= How to complete this task =
Pick out the lines below with "will" and list them.

= Data items =

---------------

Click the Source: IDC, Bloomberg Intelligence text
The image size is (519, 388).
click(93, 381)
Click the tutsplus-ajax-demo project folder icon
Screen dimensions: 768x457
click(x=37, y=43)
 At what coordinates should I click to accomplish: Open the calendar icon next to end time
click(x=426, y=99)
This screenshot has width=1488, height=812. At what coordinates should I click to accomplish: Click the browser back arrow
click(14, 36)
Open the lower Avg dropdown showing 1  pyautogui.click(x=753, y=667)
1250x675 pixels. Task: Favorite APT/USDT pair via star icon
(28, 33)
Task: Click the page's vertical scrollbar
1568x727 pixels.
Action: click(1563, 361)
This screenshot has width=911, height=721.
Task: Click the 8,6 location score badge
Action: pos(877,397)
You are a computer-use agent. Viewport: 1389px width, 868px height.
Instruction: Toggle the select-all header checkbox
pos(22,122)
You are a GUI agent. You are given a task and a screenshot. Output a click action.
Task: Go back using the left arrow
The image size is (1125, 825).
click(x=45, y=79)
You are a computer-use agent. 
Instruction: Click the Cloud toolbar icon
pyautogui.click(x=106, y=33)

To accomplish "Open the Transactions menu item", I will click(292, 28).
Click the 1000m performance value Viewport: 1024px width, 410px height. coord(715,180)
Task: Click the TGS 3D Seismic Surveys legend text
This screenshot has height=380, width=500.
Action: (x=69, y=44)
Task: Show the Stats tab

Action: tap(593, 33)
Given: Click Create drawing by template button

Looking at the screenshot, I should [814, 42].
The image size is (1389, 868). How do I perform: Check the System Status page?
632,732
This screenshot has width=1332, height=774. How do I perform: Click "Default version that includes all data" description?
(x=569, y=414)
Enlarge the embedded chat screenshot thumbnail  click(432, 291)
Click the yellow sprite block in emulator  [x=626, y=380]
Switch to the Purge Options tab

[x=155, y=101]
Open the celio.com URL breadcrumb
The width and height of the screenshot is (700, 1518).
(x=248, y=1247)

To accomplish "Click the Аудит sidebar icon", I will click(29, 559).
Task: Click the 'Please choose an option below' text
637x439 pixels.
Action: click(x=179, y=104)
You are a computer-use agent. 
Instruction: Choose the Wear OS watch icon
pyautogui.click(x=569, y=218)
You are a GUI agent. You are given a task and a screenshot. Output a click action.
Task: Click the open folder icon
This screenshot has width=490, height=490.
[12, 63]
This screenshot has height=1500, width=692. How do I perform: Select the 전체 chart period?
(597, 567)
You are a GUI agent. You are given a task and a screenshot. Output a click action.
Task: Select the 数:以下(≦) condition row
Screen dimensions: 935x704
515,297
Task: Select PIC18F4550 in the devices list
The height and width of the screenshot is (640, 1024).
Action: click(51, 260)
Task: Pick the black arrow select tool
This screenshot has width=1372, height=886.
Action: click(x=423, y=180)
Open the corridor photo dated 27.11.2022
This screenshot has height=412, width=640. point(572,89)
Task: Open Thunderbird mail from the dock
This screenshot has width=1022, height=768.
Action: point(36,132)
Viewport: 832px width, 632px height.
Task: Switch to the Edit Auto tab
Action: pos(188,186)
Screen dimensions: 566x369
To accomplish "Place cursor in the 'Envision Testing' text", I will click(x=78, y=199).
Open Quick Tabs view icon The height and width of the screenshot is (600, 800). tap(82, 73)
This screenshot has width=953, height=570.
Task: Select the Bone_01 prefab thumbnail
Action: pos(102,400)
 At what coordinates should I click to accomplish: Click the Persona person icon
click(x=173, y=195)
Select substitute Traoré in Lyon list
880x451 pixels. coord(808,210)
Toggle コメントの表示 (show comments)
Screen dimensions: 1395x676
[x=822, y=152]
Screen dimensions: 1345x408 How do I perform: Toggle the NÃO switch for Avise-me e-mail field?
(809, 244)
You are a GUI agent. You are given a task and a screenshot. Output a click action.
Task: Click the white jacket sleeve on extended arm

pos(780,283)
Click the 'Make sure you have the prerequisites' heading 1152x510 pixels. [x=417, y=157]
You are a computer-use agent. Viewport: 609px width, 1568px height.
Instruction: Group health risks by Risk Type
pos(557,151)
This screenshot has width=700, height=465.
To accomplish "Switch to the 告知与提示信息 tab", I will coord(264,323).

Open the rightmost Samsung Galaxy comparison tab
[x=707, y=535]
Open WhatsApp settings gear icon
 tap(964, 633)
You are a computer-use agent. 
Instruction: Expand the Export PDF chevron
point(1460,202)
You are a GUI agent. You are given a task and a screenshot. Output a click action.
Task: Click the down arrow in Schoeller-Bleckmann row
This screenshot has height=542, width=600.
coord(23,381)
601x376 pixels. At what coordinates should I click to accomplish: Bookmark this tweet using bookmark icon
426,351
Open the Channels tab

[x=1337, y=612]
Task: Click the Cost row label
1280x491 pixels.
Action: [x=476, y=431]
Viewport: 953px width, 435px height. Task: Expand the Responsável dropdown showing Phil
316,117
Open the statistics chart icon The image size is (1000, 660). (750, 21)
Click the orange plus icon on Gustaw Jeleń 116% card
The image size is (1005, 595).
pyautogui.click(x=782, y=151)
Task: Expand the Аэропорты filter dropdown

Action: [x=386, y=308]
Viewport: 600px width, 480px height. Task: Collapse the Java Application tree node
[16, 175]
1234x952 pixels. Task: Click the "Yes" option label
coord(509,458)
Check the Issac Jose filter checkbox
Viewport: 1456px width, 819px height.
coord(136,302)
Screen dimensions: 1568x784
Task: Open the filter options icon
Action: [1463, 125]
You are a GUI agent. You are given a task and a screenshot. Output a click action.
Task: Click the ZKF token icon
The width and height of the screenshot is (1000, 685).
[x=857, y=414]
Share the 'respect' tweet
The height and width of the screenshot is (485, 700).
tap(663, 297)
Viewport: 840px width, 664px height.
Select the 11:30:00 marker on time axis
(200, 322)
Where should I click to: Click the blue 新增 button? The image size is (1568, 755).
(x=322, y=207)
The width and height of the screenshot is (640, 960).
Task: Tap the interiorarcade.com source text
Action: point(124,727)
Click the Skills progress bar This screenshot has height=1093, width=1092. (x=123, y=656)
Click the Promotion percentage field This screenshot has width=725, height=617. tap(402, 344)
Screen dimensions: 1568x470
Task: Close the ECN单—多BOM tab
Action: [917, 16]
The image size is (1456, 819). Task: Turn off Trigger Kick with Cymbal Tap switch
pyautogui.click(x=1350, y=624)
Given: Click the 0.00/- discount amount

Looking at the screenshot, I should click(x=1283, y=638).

---------------

= Task output =
To accomplish "Open the Transactions menu item", I will click(292, 28).
To accomplish "Click the Аудит sidebar icon", I will click(29, 559).
To accomplish "Place cursor in the 'Envision Testing' text", I will click(x=78, y=199).
To accomplish "Switch to the 告知与提示信息 tab", I will coord(264,323).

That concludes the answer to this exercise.